Zwei Beispiele von vielen die zeigen, dass die mediale Wahrnehmung von rechten Frauen immernoch bestimmt ist durch klare sexistische Stereotype. Dabei ist die Forschung zu dieser Thematik seit Jahren weiter. So antwortet auch „Anna“ vom Forschungsnetzwerk Frauen und Rechtsextremismus im Buch „Fantifa. Feministische Perspektiven auf anti-faschistische Politik“ auf die Frage, ob sich denn in den letzten zwanzig Jahren die Wahrnehmung rechter Frauen geändert hätte:

Da würde ich unterscheiden: In den Kreisen, die Recherchearbeit machen, Forschung betreiben und publizieren zum Thema extreme Rechte, hat sich einiges getan. Hier werden Frauen- bzw. Geschlechterthemen überhaupt inzwischen deutlich häufiger berücksichtigt, so mein Eindruck. […]
In der allgemeinen Öffentlichkeit allerdings ist das Bild häufig noch das der Frau als Mitläuferin, wenn überhaupt. Oftmals auch in sexualisierter Weise: Sie ist nur als „Freundin von…“ vorstellbar. Das wurde recht gut sichtbar, als im November 2011 die Taten und das Kernpersonal der so genannten Zwickauer Terrorzelle des NSU (Nationalsozialistischer Untergrund) bekannt wurden. […] Obwohl anfangs nichts klar war über die Beteiligung der einzelnen Mitglieder an der Mordserie des NSU, bezeichneten diverse Medien die Frau sofort als „Nazi-Braut“ und „Betthäschen“ der Mörder-Nazis.

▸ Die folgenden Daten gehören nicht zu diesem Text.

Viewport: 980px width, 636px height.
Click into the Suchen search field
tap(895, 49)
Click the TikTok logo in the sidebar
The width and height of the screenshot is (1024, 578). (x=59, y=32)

Das Forschungsnetzwerk veröffentlichte so auch bereits im November 2011 einen offenen Brief an Medienschaffende und Wissenschaftler_innen durch solche Wortwahl nicht die Taten rechter Frauen zu verharmlosen. (Wir berichteten.) Auch zum diesjährigen Prozessbeginn äußerte sich das Forschungsnetzwerk in einem weiteren offenen Brief:

Entgegen aktueller wissenschaftlicher und empirischer Forschung und Erkenntnisse reproduzieren Medien und Behörden in ihren Berichten noch viel zu häufig Frauenbilder, die extrem rechte Akteurinnen, wenn überhaupt, als Mitläuferinnen, Freundinnen, Ehefrauen, harmlos, unpolitisch und unbedeutend darstellen. Beate Zschäpes Aktivitäten zeigen, dass diese Wahrnehmungen und Umdeutungen eine Sackgasse sind. Die Verharmlosung der Rolle von Frauen in der extremen Rechten spiegelt nicht nur sexistische Stereotype wider, sie verharmlost auch die rassistisch und antisemitisch motivierten Taten selbst.

Doch Mainstream-Medien und bundesdeutsche Behörden sind nicht allein im Nicht-Beachten rechter Frauen. Lange Zeit fiel auch einer kritischeren Forschung dieser Fokus schwer, denn zu erst musste es zu einer Auseinandersetzung mit der Möglichkeit von Täterinnenschaft kommen. Die Frage lautete: Können Frauen in einem patriarchalen System überhaupt Täterinnen sein?

Die Antwort muss ganz klar „Ja“ lauten. Christina Thürmer-Rohr zeichnet in ihrem Aufsatz „Die unheilbare Pluralität der Welt – von Patriachatskritik zur Totalitarismusforschung“ aus dem Jahr 1997 einige Entwicklungen dieser Debatte in Deutschland nach. (Mit dem gesamten Aufsatz hat sich Nadine hier schon einmal auseinandergesetzt.) Thürmer-Rohr beschreibt, wie Anfang der 1980-iger Jahre die These der Mittäterinnenschaft entstand:

Die Handlungen der Frauen sind demnach nicht nur aufgezwungene und ihre Handlungsbegrenzungen nicht nur durch Zwang verhinderte Handlungen, sondern sind auch selbstgewählte, oft selbstgewollte, vor allem aber dem System dienliche Handlungen. Frauen werden nicht nur verstrickt, verletzt und mißbraucht von einem schädigenden System, sondern sie steigen auch eigentätig ein, sie gewinnen auch etwas, sie ernten Privilegien und fragwürdige Anerkennungen, sie profitieren von ihren Rollen – sofern sie sie erfüllen.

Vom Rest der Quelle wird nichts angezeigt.